Faktor lain yang menjadi penyebab prasangka yaitu adanya perbedaan keyakinan atau
perbedaan agama, hal ini diperkuat oleh pendapat Allport (dalam Crownover, 2007) yang
menyebutkan bahwa perbedaan orientasi agama akan menghasilkan perbedaan dalam derajat
prasangka. Agama dapat menciptakan prasangka tetapi di sisi lain dapat menghambat
prasangka (Allport, 1954). Selain itu yang memengaruhi prasangka pada umat beragama
adalah adanya unsur fanatisme pada penganut dengan paham fundamentalis. Orang-orang
dengan paham fundamentalis akan menjadikan agama sebagai pedoman dalam menjalani
hidup dan berperilaku, sehingga para fundamentalis akan menunjukkan sikap intoleran pada
mereka yang dianggap melanggar nilai dan norma agama mereka yang pada akhirnya dapat
berwujud sebagai prasangka. Kelompok fundamentalis juga akan berprasangka dan
diskriminasi terhadap kelompok lain sebagai salah satu strategi untuk melindungi
ideologinya (Altemeyer, Hunsberger & Jackson dalam Brandt & Reyna, 2010), sehingga
fundamentalis akan menolak orang-orang yang melanggar apa yang dianutnya termasuk
kelompok homoseksual yang dianggap melanggar nilai agama.
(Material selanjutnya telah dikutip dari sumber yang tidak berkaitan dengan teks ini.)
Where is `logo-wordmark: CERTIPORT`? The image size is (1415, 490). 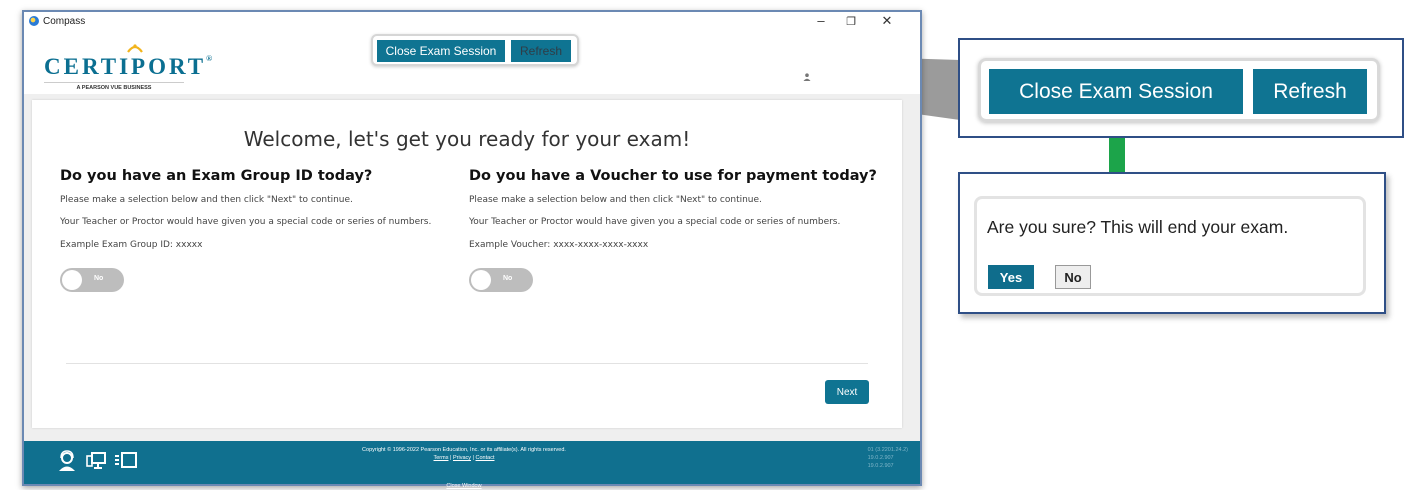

Meskipun otoritarianisme sayap kanan dan fundamentalisme agama sama-sama
menjadi prediktor prasangka terhadap homoseksual, hasil penelitian menunjukkan bahwa
kontribusi otoritarianisme sayap kanan lebih tinggi dibandingkan fundamentalisme agama
sebagai prediktor prasangka terhadap homoseksual. Hal ini membuktikan bahwa
karena agama memandang bahwa homoseksual adalah hal yang salah dan menyimpang
membuat mereka memunculkan prasangka terhadap homoseksual.
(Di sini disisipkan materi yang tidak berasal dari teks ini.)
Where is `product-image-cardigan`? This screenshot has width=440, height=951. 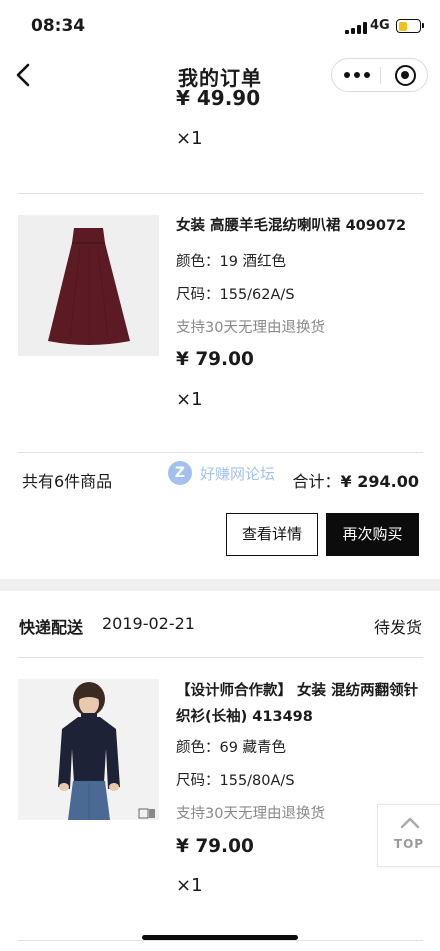 product-image-cardigan is located at coordinates (88, 750).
Selain itu, orang yang memiliki otoritarianisme sayap kanan beranggapan bahwa
kelompoknya sangat hebat, sedangkan kelompok yang lain buruk dan memuakkan. Orang
otoritarianisme sayap kanan tinggi menempatkan orang yang berasal dari agama lain, etnis
dan ras lain, orang yang cacat dan berpenyakit mental, orang-orang yang “berbeda” seperti
homoseksual, orang yang meyimpang dari norma-norma masyarakat, dan orang yang
memiliki gaya hidup tidak konvensional di bawah sepatu besi mereka, yakni orang yang
otoriter (Sears, Freedman, & Peplau, 1985; Brown, 2005). Orang otoritarian memiliki
prasangka terhadap homosksual karena mereka menganggap bahwa orang homoseksual
adalah orang yang berbeda dan mereka menyimpang dari norma-norma masyarakat, apalagi
banyak figur otoritas yang mengutuk homoseksual.
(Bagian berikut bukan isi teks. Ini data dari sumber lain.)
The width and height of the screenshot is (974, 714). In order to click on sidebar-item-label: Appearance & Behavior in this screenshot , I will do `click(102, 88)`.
Rendahnya kontribusi fundamentalisme agama dibandingkan otoritarianisme sayap
kanan bisa saja disebabkan karena adanya need for closure atau pemikiran tertutup pada
fundamentalisme agama yang merupakan penghubung fundamentalisme agama dengan
prasangka (Brandt & Reyna, 2010). Tidak hanya paham fundamentalis yang berpengaruh
secara langsung terhadap tinggi rendahnya prasangka akan tetapi pemikiran tertutup dari
para fundamentalis itu sendiri juga menjadi perantara hubungan fundamentalisme agama
dengan prasangka. Pemikiran tertutup pada kelompok fundamentalis pun berbeda-beda tiap
individunya, dan juga KAMMI itu sendiri adalah organisasi Islam yang lebih mengutamakan
pemikiran mengenai politik dan kepemimpinan. Berdasar hasil temuan yang dilakukan oleh
Lavenson, D’Mello, dan Aldwin, (2005), fundamentalisme agama seseorang juga dapat
dipengaruhi oleh jenis kelamin dan usia seseorang, salah satu penelitian menyatakan bahwa
orang akan mencapai puncak religiositas pada usia 30 hingga 40 tahun, akan tetapi penelitian
yang lain menjelaskan bahwa tidak menutup kemungkinan seseorang pada usia 20-an juga
akan memiliki tingkat religiositas yang sama dengan usia 30-an. Jenis kelamin
memengaruhi tingkat religiositas seseorang dikarenakan perempuan lebih sering terlibat
dalam aktivitas keagamaan. Mereka yang belum mencapai puncak religiositasnya tidak akan
melindungi ideologi dan paham mereka secara berlebihan sehingga tidak memunculkan
prasangka. Beberapa faktor yang memengaruhi fundamentalisme agama seseorang tersebut
dapat menjadi penyebab rendahnya kontribusi fundamentalisme agama sebagai prediktor
terhadap homoseksual dibandingkan dengan otoritarianisme sayap kanan.